The drug, brepocitinib, was another Pfizer castaway that Roivant gleefully received, with Pfizer holding a 25% equity stake in Priovant. The April readout showed that the treatment failure rate for patients with non-infectious uveitis (NIU) given the higher 45 mg dose was 29%, described by Priovant CEO Ben Zimmer at the time as “better than any precedent study.”
“When you put out good data, it piques interest,” Zimmer told Endpoints News in an interview ahead of more results at this week’s American Society of Retina Specialists annual meeting.

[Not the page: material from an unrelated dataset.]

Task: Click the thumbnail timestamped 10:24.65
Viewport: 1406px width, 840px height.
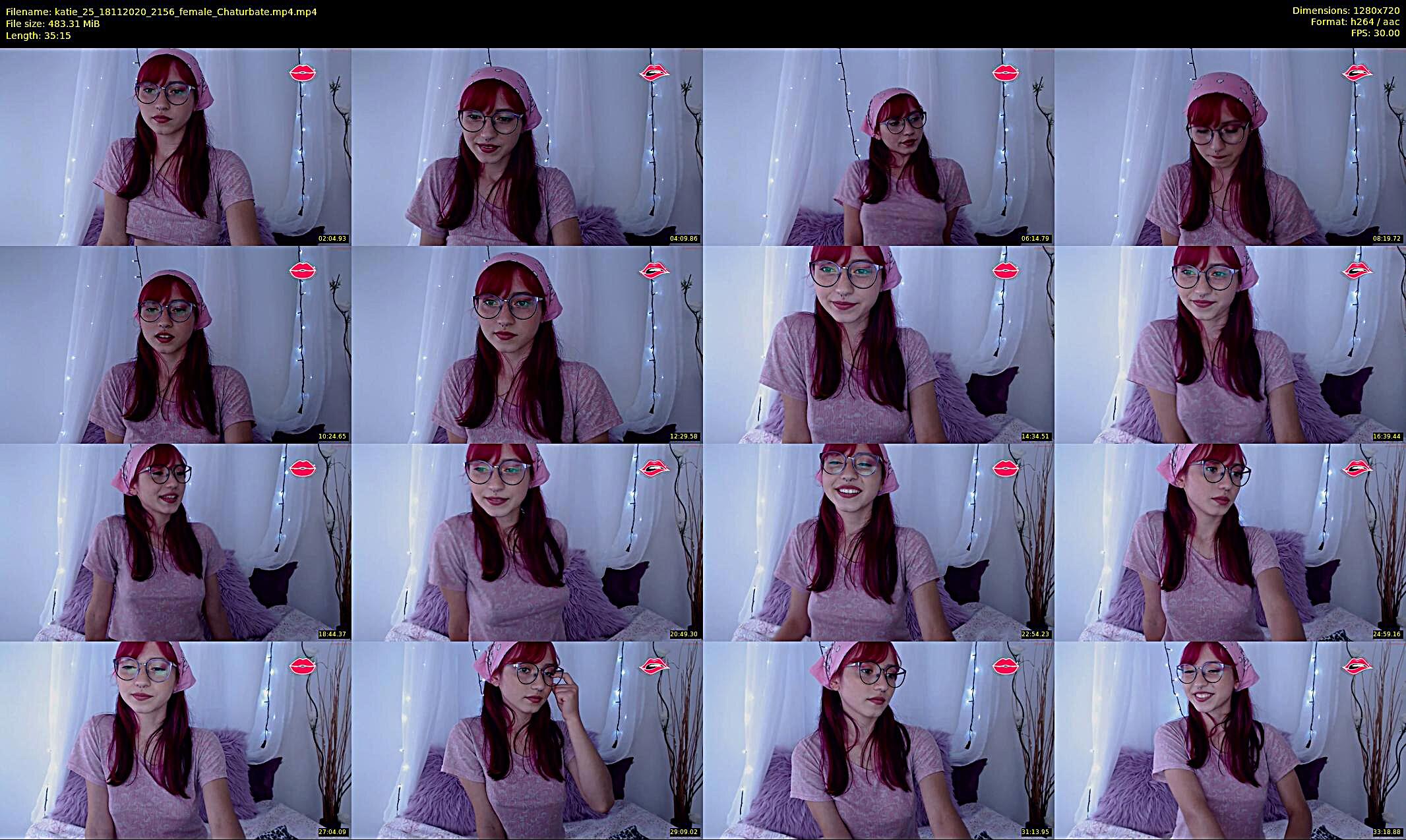Action: [175, 344]
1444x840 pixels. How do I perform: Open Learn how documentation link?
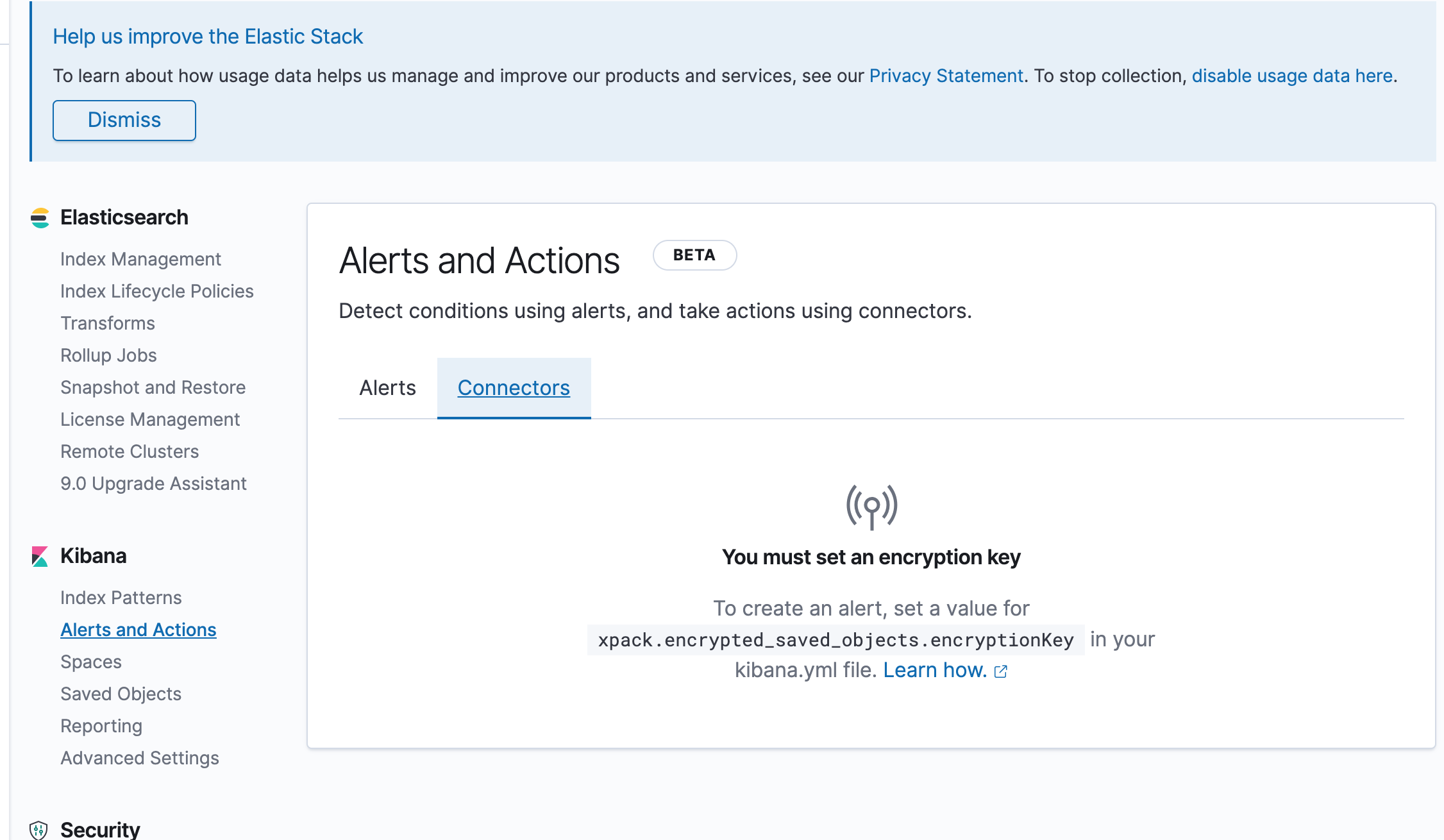(935, 670)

The update digs into the treatment failure endpoint, namely that the 29.4% rate was statistically significant compared to a prespecified historical control. The Phase 2 study did not include patients who were given a placebo or standard of care. The company also described a clean safety profile, with no deaths, major adverse cardiovascular events, blood clots or malignancies.
Priovant will present more data on improvements to vascular leakage and macular edema at additional conferences later this year.
Brepocitinib will now launch into a registrational Phase 3 study for NIU, slated to start soon, and certainly before year’s end. The drug is already in a pivotal trial in dermatomyositis. Those results could help “see that value come to be appreciated even more,” Zimmer said. “I think Roivant is excited to keep investing in it.”
It’s a fork in the road that Priovant is not unhappy to have arrived at. When Telavant was in a similar position due to competitive Phase 2 data from its anti-TL1A drug named RVT-3101, Roivant went shopping. Roche ultimately snapped up the drug for $7.1 billion in a deal disclosed last October, less than a year after Roivant acquired it from Pfizer.
But Roivant elected to keep hold of tapinarof, now marketed as the topical psoriasis treatment Vtama. The cream brought in just over $75 million in sales in the 2023 fiscal year, ending March 30.
Zimmer says that for now, Priovant is slowly but surely building up its commercial capabilities, with eyes on launching brepocitinib. Commercial chief Courtney Cupples has a small team that’s growing, but no sales reps have been hired so far. Despite the launch plans, Zimmer understands the comparison to Telavant.
“I think [Priovant] is Telavant-like in that we are on a fast track in a few years to being worth many billions of dollars,” Zimmer said, recognizing that his company is the next “vant of high interest.”